Инструкции и требования: Обновите фрагмент материала от строки с "Where should I click to: Click the price" по строку с "tap(360, 31)" включительно, заменив "computer-use agent" на "screen agent". Всё остальное в этом фрагменте должно остаться без изменений.

Извлечённые данные:
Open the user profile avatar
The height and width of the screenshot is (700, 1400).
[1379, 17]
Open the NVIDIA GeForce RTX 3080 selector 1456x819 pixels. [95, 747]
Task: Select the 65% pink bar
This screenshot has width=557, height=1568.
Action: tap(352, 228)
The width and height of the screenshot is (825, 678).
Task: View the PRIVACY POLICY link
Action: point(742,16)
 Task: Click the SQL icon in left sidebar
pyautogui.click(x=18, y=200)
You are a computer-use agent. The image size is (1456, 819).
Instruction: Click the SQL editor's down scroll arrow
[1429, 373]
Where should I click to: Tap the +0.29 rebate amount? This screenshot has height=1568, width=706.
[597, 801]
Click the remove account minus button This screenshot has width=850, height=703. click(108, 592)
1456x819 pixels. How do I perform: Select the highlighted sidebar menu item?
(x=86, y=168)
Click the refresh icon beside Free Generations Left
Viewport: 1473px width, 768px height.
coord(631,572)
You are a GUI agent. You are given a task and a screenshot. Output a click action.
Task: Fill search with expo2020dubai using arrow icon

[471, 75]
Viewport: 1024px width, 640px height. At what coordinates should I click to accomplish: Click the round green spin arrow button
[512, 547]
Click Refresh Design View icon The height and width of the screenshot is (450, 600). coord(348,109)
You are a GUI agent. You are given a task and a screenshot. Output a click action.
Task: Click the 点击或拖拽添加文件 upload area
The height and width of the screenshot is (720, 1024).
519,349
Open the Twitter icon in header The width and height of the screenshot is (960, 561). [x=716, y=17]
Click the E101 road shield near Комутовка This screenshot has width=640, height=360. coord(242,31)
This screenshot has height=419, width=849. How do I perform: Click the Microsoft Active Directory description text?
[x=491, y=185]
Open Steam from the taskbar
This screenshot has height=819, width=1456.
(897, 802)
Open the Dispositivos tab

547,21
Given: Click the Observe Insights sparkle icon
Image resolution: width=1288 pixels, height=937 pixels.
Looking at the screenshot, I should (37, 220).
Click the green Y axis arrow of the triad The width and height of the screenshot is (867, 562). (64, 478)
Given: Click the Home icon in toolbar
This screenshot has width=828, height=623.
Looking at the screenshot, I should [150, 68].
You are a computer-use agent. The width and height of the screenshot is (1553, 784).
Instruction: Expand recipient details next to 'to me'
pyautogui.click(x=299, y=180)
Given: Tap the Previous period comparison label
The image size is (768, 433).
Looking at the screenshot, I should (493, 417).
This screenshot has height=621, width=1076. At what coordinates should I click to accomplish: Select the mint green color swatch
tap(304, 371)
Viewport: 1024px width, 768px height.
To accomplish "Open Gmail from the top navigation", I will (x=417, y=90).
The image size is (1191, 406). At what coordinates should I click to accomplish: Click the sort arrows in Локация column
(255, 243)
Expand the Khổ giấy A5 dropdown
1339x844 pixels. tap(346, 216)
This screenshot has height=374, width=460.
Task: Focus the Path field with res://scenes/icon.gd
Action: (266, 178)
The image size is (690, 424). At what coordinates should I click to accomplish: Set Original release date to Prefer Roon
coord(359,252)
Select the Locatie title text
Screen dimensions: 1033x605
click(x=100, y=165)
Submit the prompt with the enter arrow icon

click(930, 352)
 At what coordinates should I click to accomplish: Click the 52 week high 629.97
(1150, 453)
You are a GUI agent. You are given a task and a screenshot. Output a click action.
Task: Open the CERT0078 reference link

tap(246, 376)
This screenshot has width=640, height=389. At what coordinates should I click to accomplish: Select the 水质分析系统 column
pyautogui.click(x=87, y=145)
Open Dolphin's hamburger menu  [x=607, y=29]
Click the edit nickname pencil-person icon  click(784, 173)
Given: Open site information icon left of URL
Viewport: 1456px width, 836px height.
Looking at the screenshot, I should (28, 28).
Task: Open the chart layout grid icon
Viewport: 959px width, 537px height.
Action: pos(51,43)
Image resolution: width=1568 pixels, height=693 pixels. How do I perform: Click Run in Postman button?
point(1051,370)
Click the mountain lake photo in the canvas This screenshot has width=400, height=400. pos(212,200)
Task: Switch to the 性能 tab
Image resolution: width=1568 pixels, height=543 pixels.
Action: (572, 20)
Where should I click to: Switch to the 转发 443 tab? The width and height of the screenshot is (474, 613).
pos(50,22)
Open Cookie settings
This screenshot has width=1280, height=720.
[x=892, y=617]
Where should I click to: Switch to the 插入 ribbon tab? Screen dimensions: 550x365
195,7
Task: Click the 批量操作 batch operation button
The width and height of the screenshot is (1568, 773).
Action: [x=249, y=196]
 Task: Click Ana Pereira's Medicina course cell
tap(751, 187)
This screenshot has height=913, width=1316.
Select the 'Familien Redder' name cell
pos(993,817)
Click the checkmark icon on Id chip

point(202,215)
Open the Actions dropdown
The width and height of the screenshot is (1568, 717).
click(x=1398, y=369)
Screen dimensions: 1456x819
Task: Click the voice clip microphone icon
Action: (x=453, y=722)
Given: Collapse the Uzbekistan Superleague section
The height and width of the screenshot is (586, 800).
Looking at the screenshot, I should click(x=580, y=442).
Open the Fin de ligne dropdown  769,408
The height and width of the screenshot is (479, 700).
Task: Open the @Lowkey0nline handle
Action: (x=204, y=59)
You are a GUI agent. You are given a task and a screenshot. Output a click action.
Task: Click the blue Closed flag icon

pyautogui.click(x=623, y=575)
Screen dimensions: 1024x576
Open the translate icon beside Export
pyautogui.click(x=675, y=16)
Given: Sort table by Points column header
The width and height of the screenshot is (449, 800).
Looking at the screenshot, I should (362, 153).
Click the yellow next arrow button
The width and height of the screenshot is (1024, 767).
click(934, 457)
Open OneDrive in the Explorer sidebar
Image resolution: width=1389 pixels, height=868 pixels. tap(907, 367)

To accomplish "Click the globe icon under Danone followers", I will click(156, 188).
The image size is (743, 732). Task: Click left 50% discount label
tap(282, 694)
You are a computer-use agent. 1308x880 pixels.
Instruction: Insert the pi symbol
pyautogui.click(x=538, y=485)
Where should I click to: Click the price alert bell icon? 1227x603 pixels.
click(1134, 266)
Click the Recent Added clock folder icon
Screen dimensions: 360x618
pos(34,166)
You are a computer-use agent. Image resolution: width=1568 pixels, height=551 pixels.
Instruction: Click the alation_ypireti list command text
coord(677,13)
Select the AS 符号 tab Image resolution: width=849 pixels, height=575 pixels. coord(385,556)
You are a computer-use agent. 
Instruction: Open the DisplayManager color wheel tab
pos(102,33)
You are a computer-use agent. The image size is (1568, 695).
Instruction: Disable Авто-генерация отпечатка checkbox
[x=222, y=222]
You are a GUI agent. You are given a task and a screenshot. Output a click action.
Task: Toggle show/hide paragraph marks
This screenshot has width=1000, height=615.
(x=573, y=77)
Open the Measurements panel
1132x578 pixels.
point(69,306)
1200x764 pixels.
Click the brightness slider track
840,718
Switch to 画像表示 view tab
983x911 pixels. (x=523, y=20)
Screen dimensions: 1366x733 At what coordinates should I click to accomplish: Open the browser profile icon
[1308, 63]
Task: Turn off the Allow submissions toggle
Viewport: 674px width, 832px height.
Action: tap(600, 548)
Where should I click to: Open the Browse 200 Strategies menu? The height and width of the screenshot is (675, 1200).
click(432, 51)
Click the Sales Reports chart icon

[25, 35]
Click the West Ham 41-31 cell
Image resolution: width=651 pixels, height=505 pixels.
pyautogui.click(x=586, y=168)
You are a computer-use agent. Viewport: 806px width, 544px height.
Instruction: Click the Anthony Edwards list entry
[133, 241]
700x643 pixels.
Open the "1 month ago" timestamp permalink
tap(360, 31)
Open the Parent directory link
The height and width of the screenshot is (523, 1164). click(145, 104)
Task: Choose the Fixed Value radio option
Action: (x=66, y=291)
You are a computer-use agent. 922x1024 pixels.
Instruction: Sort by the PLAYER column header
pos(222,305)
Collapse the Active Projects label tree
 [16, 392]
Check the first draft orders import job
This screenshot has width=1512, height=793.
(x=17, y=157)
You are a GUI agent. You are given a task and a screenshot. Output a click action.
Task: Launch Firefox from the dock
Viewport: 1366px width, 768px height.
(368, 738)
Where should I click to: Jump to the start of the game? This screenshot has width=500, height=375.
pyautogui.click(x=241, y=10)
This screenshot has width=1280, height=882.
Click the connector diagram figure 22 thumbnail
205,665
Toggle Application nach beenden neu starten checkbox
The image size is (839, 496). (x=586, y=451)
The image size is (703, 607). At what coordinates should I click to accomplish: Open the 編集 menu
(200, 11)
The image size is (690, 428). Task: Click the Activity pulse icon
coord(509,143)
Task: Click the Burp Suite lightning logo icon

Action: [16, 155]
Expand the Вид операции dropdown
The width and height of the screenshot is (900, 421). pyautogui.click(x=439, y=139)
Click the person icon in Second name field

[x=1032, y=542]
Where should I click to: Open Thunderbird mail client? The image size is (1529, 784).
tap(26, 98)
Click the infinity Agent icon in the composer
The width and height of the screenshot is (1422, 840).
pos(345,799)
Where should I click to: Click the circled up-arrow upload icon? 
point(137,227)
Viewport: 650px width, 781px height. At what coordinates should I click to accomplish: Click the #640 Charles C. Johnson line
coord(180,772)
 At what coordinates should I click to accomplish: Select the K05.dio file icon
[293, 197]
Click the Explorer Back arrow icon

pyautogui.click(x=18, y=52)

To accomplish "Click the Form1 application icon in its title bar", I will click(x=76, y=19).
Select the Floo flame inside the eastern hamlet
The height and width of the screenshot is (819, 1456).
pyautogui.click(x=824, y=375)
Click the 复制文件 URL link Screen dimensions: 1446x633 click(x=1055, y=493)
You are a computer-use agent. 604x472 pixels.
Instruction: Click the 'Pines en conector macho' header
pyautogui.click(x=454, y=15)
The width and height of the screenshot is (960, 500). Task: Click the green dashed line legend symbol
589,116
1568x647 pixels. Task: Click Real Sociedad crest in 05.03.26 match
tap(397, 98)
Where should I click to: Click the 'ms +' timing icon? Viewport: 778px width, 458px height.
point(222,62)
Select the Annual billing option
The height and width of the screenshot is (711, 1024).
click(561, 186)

Ответ на задание:
Where should I click to: Click the price alert bell icon? 1227x603 pixels.
click(1134, 266)
Click the Recent Added clock folder icon
Screen dimensions: 360x618
pos(34,166)
You are a screen agent. Image resolution: width=1568 pixels, height=551 pixels.
Instruction: Click the alation_ypireti list command text
coord(677,13)
Select the AS 符号 tab Image resolution: width=849 pixels, height=575 pixels. coord(385,556)
You are a screen agent. 
Instruction: Open the DisplayManager color wheel tab
pos(102,33)
You are a screen agent. The image size is (1568, 695).
Instruction: Disable Авто-генерация отпечатка checkbox
[x=222, y=222]
You are a GUI agent. You are given a task and a screenshot. Output a click action.
Task: Toggle show/hide paragraph marks
This screenshot has width=1000, height=615.
(x=573, y=77)
Open the Measurements panel
1132x578 pixels.
point(69,306)
1200x764 pixels.
Click the brightness slider track
840,718
Switch to 画像表示 view tab
983x911 pixels. (x=523, y=20)
Screen dimensions: 1366x733 At what coordinates should I click to accomplish: Open the browser profile icon
[1308, 63]
Task: Turn off the Allow submissions toggle
Viewport: 674px width, 832px height.
Action: tap(600, 548)
Where should I click to: Open the Browse 200 Strategies menu? The height and width of the screenshot is (675, 1200).
click(432, 51)
Click the Sales Reports chart icon

[25, 35]
Click the West Ham 41-31 cell
Image resolution: width=651 pixels, height=505 pixels.
pyautogui.click(x=586, y=168)
You are a screen agent. Viewport: 806px width, 544px height.
Instruction: Click the Anthony Edwards list entry
[133, 241]
700x643 pixels.
Open the "1 month ago" timestamp permalink
tap(360, 31)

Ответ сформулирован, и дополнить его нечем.